++++ Source text
When resentment builds, it prevents you from moving forward. You might ask, “John hurt me so badly. How can I ever forgive him?” But consider this: Can you change what has happened? Will holding onto resentment improve your situation? The answers are clear.

Many gurus emphasise forgiveness as the key to healing your emotional wounds. I agree wholeheartedly. But is simply saying “I forgive you” enough? Or does expressing it directly to the person who harmed us provide better closure?

While both approaches can bring some relief, full healing requires more. This is not just theoretical; it’s grounded in experience and clinical observations at Radiant Flow. True healing happens when the emotional attachment to the event is fully addressed.

How My Clients Forgave Their Perpetrators

As a hypnotherapist, I’ve seen many individuals struggling with painful family relationships. Though their parents’ actions were deeply harmful, they have to find their way to peace through a process of emotional release.

Forgiving

 

Afiqah’s story on forgiving her oppressive mom

Afiqah appeared gentle and composed, but beneath this calm exterior lay intense emotional turmoil. When she came to me, she was struggling with severe anxiety attacks that sometimes left her screaming uncontrollably. She sought hypnotherapy for depression which had also led to thoughts of suicide.

Through the session, I learned that her mother’s controlling behaviour was at the heart of Afiqah’s distress. Her mother dictated every aspect of her life—what she wore, what she did—allowing no room for Afiqah’s own choices. This domination made her feel trapped and despaired.

After just one session, Afiqah felt a huge shift. Her anxiety attacks lessened both in frequency and intensity, and her feelings of deep depression fell from an overwhelming 9/10 to a manageable 2/10. Thoughts of suicide disappeared altogether.

The most significant change came when she released the emotional burden she had carried for years by forgiving her mother deep within. This act of letting go resulted in a noticeable improvement in her overall energy and sense of well-being.

Most notably, Afiqah had previously made efforts to forgive her mother, but those attempts were purely intellectual than emotional. While this brought some mental clarity, it was not enough. My observations during clinical practice show that full recovery only comes when the emotions tied to the past are fully released.
++++++++
## Activities
**1)** Copy the text on forgiveness word for word, from "After just one" up to and including "suicide disappeared altogether.".
**2)** Pick up the text on forgiveness after its last sentence and keep writing it.
++++ Provided data
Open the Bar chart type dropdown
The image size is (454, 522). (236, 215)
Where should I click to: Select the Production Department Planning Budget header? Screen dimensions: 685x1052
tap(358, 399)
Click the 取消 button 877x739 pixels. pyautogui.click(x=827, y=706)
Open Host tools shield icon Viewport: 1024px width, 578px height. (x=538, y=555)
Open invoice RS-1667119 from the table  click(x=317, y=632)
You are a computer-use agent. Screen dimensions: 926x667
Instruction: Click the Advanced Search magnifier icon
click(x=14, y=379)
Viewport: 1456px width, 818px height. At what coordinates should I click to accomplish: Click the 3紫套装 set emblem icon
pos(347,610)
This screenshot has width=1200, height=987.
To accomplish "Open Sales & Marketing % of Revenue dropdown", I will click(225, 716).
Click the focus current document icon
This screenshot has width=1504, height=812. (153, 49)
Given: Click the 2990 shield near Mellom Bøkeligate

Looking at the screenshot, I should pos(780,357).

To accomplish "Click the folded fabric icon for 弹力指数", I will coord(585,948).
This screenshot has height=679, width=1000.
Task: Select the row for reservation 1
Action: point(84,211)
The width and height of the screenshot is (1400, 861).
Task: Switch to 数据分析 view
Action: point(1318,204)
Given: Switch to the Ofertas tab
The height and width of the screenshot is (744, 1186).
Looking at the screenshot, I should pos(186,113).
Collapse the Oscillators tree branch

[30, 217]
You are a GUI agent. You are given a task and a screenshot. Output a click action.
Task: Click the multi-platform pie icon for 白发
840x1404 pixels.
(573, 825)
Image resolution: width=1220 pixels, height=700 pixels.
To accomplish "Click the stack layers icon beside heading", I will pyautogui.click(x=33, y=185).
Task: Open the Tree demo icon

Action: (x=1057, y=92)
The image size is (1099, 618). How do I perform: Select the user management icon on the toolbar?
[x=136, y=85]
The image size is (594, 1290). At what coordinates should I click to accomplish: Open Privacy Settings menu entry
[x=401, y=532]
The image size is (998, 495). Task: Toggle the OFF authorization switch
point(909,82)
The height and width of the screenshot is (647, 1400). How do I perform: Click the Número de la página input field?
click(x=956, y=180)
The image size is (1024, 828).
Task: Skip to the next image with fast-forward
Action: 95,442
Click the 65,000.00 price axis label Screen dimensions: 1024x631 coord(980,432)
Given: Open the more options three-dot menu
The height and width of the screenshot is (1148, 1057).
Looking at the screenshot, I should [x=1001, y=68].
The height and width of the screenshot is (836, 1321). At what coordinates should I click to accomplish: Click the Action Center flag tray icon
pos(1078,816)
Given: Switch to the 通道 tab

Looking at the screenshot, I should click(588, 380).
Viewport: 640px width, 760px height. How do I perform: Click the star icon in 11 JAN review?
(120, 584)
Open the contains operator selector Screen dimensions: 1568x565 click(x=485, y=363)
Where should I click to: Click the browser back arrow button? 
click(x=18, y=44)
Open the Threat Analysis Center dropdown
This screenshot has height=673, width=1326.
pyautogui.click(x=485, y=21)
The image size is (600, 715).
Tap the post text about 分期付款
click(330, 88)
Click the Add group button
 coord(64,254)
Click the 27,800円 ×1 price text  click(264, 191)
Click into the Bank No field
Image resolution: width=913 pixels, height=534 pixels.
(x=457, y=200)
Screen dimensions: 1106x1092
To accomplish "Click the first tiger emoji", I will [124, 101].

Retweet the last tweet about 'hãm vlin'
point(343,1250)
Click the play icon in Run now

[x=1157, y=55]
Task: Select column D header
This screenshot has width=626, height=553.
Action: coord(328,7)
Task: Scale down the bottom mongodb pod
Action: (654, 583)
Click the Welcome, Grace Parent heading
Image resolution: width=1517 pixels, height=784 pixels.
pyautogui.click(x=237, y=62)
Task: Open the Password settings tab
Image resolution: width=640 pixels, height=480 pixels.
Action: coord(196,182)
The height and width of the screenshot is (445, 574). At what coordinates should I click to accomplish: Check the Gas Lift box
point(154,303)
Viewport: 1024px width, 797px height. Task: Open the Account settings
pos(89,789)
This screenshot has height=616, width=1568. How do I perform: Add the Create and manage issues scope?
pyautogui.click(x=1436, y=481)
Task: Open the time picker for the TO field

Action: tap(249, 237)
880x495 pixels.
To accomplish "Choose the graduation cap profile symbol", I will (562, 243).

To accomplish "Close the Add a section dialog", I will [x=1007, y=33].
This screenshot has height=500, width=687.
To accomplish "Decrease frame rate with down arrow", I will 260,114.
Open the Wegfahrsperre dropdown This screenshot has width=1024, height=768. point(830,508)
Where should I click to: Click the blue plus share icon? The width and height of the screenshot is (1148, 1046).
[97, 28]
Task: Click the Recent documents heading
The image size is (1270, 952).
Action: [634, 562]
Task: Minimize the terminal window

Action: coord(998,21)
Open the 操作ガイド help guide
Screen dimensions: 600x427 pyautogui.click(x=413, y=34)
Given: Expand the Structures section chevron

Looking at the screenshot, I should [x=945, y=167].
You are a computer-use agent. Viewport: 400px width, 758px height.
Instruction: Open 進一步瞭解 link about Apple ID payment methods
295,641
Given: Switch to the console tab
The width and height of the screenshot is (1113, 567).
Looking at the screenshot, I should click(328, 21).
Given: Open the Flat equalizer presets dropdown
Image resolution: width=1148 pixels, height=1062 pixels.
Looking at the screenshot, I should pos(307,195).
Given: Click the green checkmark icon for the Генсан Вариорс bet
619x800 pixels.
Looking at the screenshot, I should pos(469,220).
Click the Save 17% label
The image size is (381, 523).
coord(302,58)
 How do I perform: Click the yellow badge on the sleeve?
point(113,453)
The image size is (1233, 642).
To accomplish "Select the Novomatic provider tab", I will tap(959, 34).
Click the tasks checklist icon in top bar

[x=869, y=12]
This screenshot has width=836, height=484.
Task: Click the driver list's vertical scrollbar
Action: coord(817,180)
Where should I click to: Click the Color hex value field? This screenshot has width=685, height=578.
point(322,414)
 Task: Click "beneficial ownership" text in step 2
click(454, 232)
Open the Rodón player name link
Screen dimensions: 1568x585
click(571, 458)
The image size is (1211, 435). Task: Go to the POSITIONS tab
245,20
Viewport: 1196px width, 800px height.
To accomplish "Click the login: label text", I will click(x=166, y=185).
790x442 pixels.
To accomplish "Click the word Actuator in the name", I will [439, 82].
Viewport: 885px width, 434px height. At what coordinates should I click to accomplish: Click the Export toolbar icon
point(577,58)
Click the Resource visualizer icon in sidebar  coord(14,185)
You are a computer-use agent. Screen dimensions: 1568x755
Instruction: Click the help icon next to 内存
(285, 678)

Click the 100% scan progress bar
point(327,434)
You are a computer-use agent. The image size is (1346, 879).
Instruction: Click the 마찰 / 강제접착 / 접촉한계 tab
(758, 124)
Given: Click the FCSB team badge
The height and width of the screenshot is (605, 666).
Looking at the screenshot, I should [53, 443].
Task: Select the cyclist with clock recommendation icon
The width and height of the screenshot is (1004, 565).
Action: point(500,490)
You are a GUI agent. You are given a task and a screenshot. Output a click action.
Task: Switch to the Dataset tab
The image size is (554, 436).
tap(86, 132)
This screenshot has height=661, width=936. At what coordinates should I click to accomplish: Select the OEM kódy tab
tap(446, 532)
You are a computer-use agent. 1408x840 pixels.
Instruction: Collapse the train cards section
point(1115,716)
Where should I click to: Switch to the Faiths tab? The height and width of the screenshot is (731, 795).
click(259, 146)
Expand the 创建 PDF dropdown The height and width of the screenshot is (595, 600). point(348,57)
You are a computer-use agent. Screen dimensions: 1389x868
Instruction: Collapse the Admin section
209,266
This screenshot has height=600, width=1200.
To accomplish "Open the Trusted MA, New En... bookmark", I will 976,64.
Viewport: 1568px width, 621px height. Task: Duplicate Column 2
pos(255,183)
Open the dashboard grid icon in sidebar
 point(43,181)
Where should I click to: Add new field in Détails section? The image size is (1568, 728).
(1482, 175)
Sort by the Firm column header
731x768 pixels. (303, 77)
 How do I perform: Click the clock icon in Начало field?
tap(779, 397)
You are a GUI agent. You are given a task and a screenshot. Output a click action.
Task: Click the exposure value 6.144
++++++++
## Solved problems
**1)**
After just one session, Afiqah felt a huge shift. Her anxiety attacks lessened both in frequency and intensity, and her feelings of deep depression fell from an overwhelming 9/10 to a manageable 2/10. Thoughts of suicide disappeared altogether.

**2)**
Sherry’s story on forgiving her abusive parents

For over ten years, Sherry lived with crippling anxiety, manifesting in physical symptoms that disrupted her life. She described a constant heaviness in her chest that made it difficult to breathe. She sought hypnotherapy for anxiety and to alleviate these symptoms.

During her session, Sherry was transported back to a tear-jerking childhood memory. She recalled feeling deeply disconnected from her parents, who didn’t care for and who had also subjected her to regular physical abuse. The betrayal was particularly heartbreaking because she had once idolised her father, only to be let down by his cruelty. Her mother, too, contributed to the abuse. These early traumas left her with trust issues that echoed throughout her relationships.

After our session, Sherry noticed a positive change. The daily anxiety she had lived with for so long was suddenly gone, and she found the absence of it almost foreign. What had once felt like a sharp, constant pain in her chest had vanished, replaced by a calm she hadn’t known for years.

Like Afiqah, Sherry had previously spoken to her parents, confronting their behaviour and expressing forgiveness. Yet emotional scars remained because the forgiveness was superficial. It wasn’t until the session that the deep-seated emotions were finally released from her body and for good.

Parting Words

Dear friends, while forgiveness can’t change the past, it frees you from its grip. Why punish yourself by hanging on to the negativity? To add, forgive yourself as much as you do to others. And remember this, for true emotional healing, you must release the associated feelings, not just the thoughts.

Hypnotherapy offers a direct path and swift path to achieving this release. If you’ve been carrying the weight of past trauma, consider this powerful approach to finding genuine freedom.